Text -
┄┄┄┄┄┄
Personal information
- Born: April 28, 1999 (age 27) Lacey, Washington, U.S.
- Listed height: 6 ft 4 in (1.93 m)
- Listed weight: 205 lb (93 kg)

Career information
- High school: Timberline (Lacey, Washington)
- College: Wichita State (2018–2020); Washington (2020–2021); South Carolina (2021–2022); West Virginia (2022–2023);
- NBA draft: 2023: undrafted
- Playing career: 2023–present

Career history
- 2023–2024: Austin Spurs
- 2024: Texas Legends
- 2024: Cholet
- 2024–2025: Capital City Go-Go
- 2025: Casademont Zaragoza
- 2025–2026: Manisa Basket
- 2026–present: BC Roma

Career highlights
- Third-team All-Big 12 (2023);
- Stats at NBA.com
- Stats at Basketball Reference

= Erik Stevenson =

American basketball player (born 1999)
┄┄┄┄┄┄
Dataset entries
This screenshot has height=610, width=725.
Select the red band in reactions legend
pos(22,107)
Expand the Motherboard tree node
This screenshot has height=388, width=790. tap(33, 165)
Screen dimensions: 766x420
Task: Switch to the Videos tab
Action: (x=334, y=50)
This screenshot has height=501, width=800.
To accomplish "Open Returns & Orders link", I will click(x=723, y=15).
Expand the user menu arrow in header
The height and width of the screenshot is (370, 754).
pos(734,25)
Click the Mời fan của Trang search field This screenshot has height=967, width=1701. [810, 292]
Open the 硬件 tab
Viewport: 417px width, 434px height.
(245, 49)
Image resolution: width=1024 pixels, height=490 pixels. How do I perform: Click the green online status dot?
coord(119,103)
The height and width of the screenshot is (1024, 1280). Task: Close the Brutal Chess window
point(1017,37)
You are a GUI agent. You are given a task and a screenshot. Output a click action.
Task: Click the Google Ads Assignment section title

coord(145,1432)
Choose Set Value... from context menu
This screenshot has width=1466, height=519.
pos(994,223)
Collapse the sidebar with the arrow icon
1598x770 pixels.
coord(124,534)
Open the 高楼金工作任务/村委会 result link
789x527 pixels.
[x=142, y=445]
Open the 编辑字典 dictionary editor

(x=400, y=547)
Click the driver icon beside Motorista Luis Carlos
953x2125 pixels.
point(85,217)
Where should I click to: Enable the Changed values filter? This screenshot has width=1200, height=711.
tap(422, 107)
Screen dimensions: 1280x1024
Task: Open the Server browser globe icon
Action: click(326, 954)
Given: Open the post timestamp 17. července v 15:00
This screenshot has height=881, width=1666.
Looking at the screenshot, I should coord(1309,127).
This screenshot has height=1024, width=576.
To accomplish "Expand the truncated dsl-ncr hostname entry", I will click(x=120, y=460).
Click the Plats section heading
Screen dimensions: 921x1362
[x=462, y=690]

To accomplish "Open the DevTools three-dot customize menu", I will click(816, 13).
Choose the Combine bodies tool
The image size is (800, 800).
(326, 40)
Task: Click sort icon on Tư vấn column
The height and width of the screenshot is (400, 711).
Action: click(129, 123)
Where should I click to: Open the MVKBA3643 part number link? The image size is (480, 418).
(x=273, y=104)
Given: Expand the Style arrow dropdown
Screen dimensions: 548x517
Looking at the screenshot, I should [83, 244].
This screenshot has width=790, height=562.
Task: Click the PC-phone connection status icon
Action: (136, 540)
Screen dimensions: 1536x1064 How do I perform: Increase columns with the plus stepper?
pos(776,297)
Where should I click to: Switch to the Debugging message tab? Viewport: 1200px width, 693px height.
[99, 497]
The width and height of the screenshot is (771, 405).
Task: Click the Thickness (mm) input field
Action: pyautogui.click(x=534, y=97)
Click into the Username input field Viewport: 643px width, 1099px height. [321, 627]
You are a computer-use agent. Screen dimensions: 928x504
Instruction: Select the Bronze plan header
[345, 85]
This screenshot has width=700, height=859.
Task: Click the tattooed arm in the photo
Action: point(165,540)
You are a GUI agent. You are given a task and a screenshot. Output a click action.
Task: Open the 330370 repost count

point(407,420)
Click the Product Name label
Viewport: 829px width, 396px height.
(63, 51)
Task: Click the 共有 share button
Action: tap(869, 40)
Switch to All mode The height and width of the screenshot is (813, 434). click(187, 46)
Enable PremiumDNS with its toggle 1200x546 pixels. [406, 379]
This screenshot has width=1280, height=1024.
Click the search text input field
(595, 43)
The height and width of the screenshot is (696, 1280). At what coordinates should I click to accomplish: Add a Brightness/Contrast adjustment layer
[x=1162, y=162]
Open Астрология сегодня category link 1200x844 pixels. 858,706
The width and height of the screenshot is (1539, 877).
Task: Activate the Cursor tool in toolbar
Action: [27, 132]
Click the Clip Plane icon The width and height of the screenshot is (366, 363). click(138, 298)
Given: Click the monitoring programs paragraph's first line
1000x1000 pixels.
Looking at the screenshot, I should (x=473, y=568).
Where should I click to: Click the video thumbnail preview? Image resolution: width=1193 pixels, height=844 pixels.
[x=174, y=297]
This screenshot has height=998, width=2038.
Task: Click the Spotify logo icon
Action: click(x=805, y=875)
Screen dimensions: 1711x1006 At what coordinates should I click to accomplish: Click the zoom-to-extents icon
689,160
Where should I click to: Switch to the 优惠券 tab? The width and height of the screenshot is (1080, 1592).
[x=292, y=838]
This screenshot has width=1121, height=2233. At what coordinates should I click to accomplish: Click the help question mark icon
┄┄┄┄┄┄
What the task asks - Echo the basketball player profile word for word, from "Personal information" up to and including "Timberline (Lacey, Washington)". The items have nothing to do with the basketball player profile.

Response to this task -
Personal information
- Born: April 28, 1999 (age 27) Lacey, Washington, U.S.
- Listed height: 6 ft 4 in (1.93 m)
- Listed weight: 205 lb (93 kg)

Career information
- High school: Timberline (Lacey, Washington)